SAGITTARIUS (Nov. 22-Dec. 21): Banzai skydiving is a step beyond ordinary skydiving. To do it, you hurl your folded-up parachute out of the airplane, wait a while, and then leap into mid-air yourself. If all goes well, you free-fall in the direction of your parachute and catch up to it. Once you grab it, you strap it on and open the chute, ideally before you hit the earth. This is the kind of beyond-ballsy activity that would be perfect for you right now. APRIL FOOL! In truth, I don’t recommend banzai skydiving now or ever. Plain old skydiving is fine, though. The same principle applies in relation to any adventurousness you’re considering: Push yourself, yes, but not to an absurd degree.
CAPRICORN (Dec. 22-Jan. 19): Should you relocate to Kazakhstan and grow sunflowers? Is it time to think about getting a job in Uruguay and living there for the next ten years? Can you see yourself building your dream home in Morocco on a bluff overlooking the Atlantic Ocean?
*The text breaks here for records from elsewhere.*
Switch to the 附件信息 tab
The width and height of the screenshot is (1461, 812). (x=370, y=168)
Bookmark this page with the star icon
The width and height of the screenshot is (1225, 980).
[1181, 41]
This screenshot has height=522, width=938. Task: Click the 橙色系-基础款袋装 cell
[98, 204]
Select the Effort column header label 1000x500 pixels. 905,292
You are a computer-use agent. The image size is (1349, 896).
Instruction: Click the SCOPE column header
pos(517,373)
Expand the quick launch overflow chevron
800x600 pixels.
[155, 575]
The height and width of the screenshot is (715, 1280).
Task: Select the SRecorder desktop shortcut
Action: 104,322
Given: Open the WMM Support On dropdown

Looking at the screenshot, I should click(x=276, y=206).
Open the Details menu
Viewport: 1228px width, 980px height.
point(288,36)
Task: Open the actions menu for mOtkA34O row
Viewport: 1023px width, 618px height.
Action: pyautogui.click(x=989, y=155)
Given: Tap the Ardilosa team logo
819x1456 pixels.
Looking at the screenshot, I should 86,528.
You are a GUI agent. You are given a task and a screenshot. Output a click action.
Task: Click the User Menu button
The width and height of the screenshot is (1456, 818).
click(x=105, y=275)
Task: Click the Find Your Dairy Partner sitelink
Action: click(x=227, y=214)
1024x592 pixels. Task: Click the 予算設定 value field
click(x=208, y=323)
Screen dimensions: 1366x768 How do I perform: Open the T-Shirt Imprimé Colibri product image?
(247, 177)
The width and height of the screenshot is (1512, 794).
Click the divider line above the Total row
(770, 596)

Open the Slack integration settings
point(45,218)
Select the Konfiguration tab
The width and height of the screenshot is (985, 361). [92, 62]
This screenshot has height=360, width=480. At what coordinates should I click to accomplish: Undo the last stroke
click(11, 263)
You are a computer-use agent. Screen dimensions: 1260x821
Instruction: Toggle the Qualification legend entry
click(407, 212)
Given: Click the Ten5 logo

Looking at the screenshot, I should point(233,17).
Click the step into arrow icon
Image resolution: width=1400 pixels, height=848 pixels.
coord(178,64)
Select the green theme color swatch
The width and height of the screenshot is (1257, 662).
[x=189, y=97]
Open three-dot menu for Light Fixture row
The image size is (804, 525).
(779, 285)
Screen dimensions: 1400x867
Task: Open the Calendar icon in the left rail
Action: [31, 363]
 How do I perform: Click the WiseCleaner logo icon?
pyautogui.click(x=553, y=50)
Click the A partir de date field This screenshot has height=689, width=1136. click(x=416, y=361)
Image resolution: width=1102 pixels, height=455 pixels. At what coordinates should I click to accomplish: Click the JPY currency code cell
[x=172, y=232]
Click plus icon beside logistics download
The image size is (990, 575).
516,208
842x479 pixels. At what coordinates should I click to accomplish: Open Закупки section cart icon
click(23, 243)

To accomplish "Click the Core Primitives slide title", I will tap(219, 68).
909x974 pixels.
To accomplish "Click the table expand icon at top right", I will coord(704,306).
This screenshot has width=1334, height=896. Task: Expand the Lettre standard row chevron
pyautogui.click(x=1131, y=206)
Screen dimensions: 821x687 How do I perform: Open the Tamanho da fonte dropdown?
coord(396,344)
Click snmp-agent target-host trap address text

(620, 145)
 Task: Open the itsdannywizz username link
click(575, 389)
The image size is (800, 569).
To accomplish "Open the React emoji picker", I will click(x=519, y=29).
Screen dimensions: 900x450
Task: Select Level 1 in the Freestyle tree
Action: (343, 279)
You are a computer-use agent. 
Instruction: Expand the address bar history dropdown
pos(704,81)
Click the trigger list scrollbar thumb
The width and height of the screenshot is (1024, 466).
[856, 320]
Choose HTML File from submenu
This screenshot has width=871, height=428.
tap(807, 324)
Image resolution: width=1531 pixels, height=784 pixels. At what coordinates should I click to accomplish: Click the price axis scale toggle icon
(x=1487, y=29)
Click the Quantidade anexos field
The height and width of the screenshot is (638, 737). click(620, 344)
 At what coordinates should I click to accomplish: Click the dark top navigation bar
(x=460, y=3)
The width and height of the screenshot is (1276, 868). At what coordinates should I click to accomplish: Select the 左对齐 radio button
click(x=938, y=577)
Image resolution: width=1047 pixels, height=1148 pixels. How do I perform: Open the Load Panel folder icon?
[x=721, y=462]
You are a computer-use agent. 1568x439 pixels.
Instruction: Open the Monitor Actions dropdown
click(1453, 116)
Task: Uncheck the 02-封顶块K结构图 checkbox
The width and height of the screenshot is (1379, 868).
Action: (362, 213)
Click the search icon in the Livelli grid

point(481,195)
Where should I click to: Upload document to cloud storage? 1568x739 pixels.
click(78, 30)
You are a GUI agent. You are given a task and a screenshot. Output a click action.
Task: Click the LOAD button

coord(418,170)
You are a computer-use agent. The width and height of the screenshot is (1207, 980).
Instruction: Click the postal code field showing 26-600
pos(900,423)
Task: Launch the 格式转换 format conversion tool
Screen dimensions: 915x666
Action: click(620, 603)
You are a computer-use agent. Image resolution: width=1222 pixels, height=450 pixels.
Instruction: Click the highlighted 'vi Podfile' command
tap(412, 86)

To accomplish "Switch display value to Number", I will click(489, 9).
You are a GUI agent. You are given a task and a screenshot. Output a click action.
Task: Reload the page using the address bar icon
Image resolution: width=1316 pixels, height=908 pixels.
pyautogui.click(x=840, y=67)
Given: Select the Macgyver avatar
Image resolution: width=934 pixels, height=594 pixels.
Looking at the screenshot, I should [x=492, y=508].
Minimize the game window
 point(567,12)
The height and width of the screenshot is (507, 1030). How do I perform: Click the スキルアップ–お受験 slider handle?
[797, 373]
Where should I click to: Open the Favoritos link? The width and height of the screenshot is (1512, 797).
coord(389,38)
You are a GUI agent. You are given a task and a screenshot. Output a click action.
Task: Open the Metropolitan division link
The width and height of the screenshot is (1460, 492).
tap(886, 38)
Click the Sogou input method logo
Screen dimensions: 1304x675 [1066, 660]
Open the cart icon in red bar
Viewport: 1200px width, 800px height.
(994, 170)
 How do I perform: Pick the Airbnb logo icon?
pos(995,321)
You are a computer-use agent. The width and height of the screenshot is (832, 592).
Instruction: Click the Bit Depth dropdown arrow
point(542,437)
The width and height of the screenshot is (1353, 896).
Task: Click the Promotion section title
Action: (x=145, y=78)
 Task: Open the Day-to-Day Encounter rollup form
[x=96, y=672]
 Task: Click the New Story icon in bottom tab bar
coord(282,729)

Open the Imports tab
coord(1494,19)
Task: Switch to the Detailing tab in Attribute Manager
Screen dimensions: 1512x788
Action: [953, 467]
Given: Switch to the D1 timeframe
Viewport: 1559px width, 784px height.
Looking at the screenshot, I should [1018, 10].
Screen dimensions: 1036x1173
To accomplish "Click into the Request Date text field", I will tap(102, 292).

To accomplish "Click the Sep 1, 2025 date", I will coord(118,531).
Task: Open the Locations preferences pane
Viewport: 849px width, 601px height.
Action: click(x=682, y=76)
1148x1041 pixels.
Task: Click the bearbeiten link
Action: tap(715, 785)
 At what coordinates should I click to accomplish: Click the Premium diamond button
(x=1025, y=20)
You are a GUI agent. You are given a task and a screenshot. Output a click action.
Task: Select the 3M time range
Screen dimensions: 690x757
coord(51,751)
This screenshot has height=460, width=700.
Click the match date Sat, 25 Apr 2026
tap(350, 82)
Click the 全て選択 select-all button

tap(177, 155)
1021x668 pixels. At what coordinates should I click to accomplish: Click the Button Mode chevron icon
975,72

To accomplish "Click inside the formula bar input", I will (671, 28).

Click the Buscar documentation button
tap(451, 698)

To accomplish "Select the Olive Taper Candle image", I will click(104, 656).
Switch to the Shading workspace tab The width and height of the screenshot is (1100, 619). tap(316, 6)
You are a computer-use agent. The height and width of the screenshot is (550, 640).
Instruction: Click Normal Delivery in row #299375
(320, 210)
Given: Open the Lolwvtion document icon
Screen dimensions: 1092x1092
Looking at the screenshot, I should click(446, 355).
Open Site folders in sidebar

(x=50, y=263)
I suggest you spend some quality time thinking way, way outside the box about where you belong on this earth. APRIL FOOL! I went a bit overboard in my recommendations. It is true that you should brainstorm about the kind of home you want to create and enjoy in the future. But that probably means revising and refining your current situation rather than leaving it all behind and starting over.
AQUARIUS (Jan. 20-Feb. 18): Your brain has a bigger capacity than you realize. According to professor of psychology Paul Reber, it can hold the equivalent of three million hours’ worth of television shows. As I’m sure you know, your brain is not even close to being full of that much data. And in accordance with the current astrological omens, I suggest you cram in as much new material as possible. APRIL FOOL! I told you a half-truth. While it’s correct that now is an excellent time to pour more stuff into your brain, you should be highly discerning about what you allow in there. Seek out the richest ideas, the most stimulating information, the best stories. Avoid trivial crap.
PISCES (Feb. 19-March 20): July 2012 was a sad time in the history of mythic creatures. The National Ocean Service, a U.S. government agency, made a formal proclamation that there are no such things as mermaids. But I predict those stuffy know-it-alls will soon get a big shock, when a Piscean scientist presents evidence that mermaids are indeed real. APRIL FOOL! I was exaggerating. I don’t really foresee the discovery of a flesh-and-blood mermaid—by a Pisces or anyone else. I do, however, suspect that your tribe is now highly adept at extracting useful revelations and inspirations from dreams, visions, and fantasies -- including at least one that involves a coven of Buddhist Ninja clown mermaids.